Please tally how many lines of the material below include the word "computer", giving only the number.

→ INPUT
——————————

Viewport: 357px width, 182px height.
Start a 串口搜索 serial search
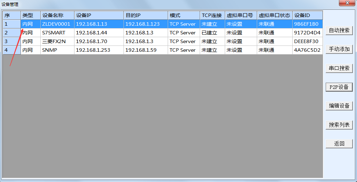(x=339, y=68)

——————————

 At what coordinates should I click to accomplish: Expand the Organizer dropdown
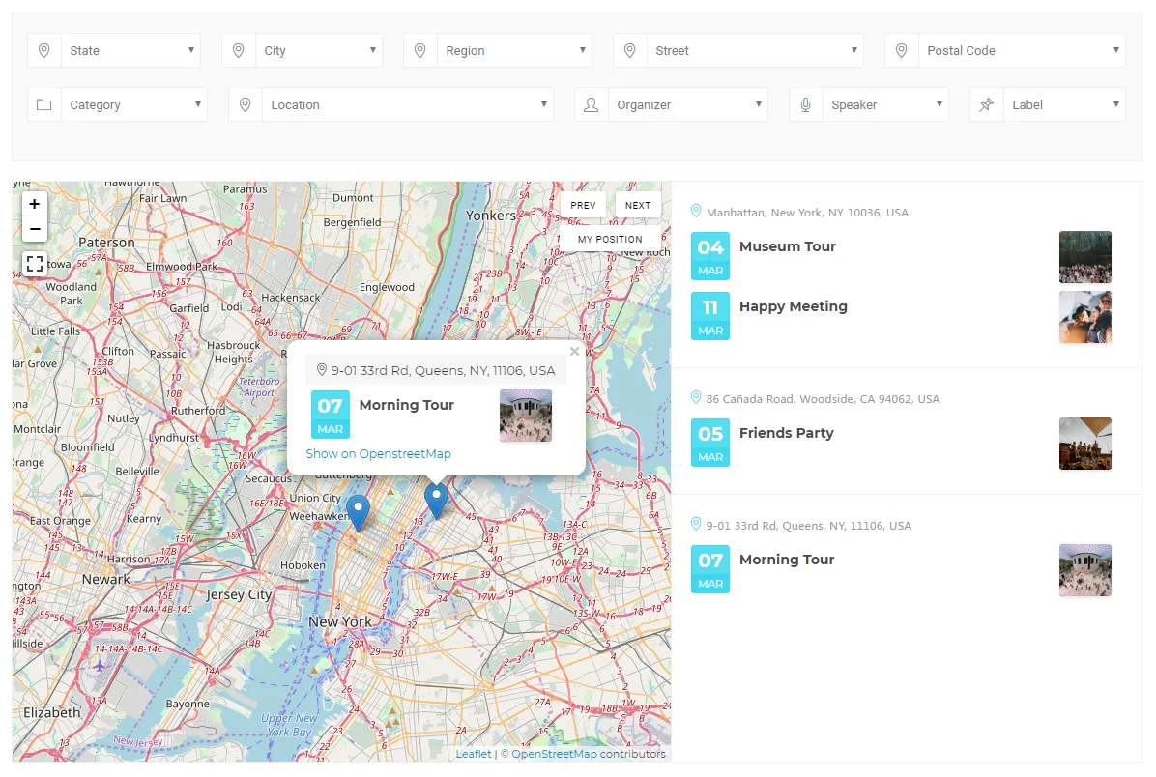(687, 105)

——————————

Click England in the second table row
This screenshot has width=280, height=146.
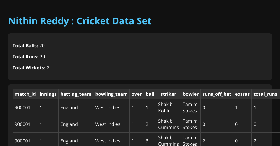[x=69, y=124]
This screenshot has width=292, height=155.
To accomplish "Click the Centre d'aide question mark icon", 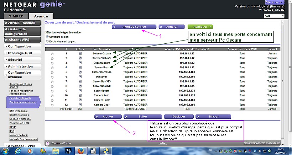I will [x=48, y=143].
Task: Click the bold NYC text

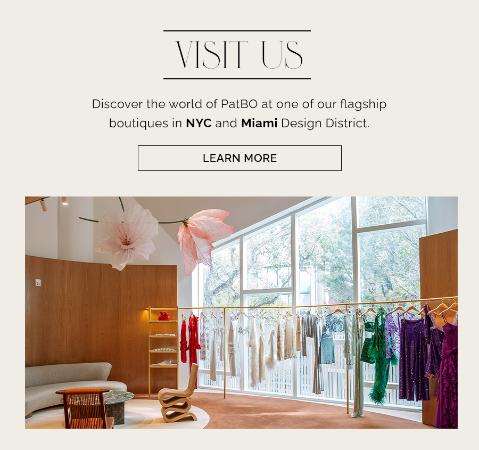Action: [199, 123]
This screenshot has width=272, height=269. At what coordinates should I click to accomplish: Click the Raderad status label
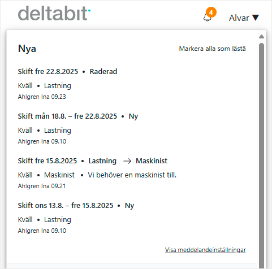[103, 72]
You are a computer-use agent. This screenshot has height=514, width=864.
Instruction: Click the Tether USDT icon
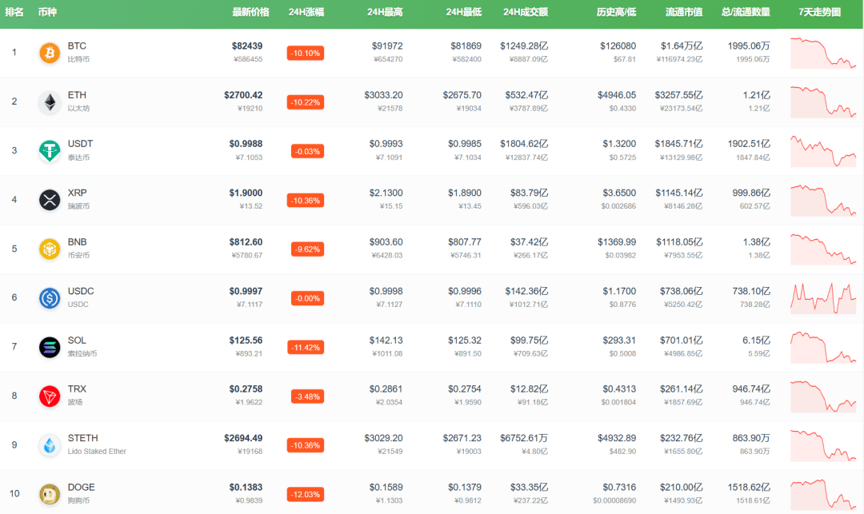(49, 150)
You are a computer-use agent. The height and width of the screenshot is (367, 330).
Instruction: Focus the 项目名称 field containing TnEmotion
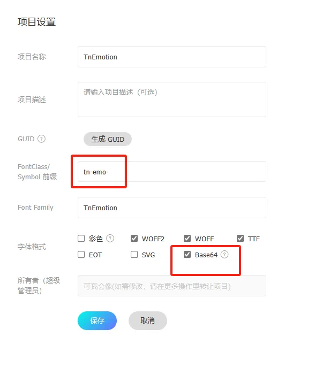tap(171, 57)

——————————

→ ANSWER AREA
2